§ **Consignas**:
A. Resume en dos oraciones el texto sobre la violencia urbana.
B. Contesta estas preguntas con datos del texto sobre la violencia urbana:
(i) ¿Qué sector se presenta como el más discriminado del Brasil?
(ii) ¿Cuántos años hacen falta, según Meirelles, para revertir la situación actual?
(iii) ¿Qué edad tiene el chaval al que, según Meirelles, es muy difícil convencer de que entregue el arma?
C. Retoma el texto sobre la violencia urbana a partir de su última oración y continúalo con unas pocas frases.

§ **Documento fuente**:

No es casual que esta fábula de violencia urbana tenga como hilo conductor la trayectoria de un favelero negro (el sector más discriminado del Brasil) que finalmente puede redimirse; ni que en el curso del relato se muestren viñetas que, junto a los hechos delictuosos, resaltan la conveniencia de la escuela para los niños o el trabajo honesto para los jóvenes. Meirelles habla sinceramente cuando dice que para combatir el narcotráfico “… La única vía de solución es impedir la entrada de nuevos jóvenes en el círculo vicioso del crimen. Con más escuelas y oportunidades de trabajo es posible revertir la situación actual, pero hacen falta 15 o 20 años. Es muy difícil convencer a un chaval de 12 años que entregue el arma y vuelva a la escuela. Dar marcha atrás es mucho más caro” Y tan convencido está de ello que ha becado a un gran porcentaje de sus actores púberes, habitantes de aquellos barrios, para que se mantengan alejados de las salidas fáciles y a la postre fatales de la droga.

[Datos de objetivos de clic]

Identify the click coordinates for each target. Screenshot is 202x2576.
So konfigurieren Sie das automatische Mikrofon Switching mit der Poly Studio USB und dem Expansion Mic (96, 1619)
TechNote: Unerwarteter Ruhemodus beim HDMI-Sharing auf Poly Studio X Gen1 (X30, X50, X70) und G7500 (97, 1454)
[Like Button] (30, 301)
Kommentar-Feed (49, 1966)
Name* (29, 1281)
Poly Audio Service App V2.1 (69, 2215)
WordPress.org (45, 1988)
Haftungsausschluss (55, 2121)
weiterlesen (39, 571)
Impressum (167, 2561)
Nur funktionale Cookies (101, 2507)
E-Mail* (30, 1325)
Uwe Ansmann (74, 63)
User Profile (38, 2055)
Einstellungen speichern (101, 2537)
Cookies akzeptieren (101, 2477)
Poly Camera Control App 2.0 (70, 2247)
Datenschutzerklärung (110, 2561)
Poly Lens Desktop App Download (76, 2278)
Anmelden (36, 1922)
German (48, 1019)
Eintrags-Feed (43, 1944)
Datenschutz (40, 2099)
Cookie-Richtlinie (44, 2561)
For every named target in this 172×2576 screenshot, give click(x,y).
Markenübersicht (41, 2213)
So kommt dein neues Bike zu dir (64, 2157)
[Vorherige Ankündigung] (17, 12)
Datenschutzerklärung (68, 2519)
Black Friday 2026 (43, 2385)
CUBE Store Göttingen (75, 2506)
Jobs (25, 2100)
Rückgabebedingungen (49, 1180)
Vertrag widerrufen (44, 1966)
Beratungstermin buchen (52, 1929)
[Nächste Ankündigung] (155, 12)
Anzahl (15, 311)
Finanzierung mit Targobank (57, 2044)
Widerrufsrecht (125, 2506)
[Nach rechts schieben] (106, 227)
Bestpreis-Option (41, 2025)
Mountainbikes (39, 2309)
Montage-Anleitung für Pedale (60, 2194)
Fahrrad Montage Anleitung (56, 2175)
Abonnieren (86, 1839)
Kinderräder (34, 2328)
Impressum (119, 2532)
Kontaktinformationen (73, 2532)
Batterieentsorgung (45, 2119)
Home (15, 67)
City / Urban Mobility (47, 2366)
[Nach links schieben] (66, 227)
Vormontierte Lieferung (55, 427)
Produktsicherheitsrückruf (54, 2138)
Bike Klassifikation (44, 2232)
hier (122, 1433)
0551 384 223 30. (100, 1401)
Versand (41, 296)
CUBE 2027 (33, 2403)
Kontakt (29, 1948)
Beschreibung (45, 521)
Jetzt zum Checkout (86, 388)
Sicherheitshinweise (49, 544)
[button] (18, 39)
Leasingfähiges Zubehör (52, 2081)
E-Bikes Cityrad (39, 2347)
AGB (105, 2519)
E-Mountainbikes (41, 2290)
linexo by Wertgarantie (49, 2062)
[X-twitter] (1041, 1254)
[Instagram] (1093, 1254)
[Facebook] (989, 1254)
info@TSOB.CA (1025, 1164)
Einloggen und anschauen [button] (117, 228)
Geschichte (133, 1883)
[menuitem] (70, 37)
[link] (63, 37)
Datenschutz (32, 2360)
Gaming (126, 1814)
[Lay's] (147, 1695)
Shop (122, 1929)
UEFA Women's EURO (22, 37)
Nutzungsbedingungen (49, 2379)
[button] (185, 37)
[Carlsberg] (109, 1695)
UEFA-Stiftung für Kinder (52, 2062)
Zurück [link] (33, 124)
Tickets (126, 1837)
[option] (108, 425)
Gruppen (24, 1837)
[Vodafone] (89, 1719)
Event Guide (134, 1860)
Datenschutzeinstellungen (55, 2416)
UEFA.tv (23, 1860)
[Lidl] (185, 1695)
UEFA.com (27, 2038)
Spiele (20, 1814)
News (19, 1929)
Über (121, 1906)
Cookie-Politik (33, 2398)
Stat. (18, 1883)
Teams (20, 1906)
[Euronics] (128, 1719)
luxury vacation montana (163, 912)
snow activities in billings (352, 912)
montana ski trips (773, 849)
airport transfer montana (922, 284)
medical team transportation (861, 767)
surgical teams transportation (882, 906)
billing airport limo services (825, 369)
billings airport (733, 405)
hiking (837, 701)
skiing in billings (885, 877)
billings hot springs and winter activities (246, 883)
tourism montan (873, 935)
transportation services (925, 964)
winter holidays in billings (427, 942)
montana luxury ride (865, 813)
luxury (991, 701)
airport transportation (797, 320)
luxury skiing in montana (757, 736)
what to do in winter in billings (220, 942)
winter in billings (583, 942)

§ **Respuestas escritas**:
A. El relato sigue a un favelero negro que al final logra redimirse y muestra escenas que destacan el valor de la escuela para los niños y del trabajo honesto para los jóvenes. Meirelles cree que la única salida al narcotráfico es impedir que nuevos jóvenes entren en el crimen, y por eso ha becado a muchos de sus actores púberes.

B.
(i) El de los faveleros negros.
(ii) Entre 15 y 20 años.
(iii) 12 años.

C.
Por fortuna no está solo en este esfuerzo. De hecho en Brasil, el Partido del Trabajo, que llevara a Lula al poder, implementó en los gobiernos municipales o estatales que presidió la llamada “bolsa escola”, un proyecto de becas para chicos marginados empleado como estrategia para mantenerlos alejados de la delincuencia.
Finalmente, como mejor demostración de la vocación de justicia social de Meirelles, está su próximo filme. Interrogado al respecto, respondió con una media sonrisa: “Estoy preparando una segunda parte de Intolerancia*. Se trata de un muy ambicioso proyecto internacional, que criticará todo el fenómeno de la globalización. Historias de 20 y 30 minutos, entrecruzadas, fundiendo comedia y drama, sonrisas y lágrimas… Tengo mucho miedo y, al mismo tiempo, mucho ánimo…”. No cabe duda, para Meirelles otro mundo es posible.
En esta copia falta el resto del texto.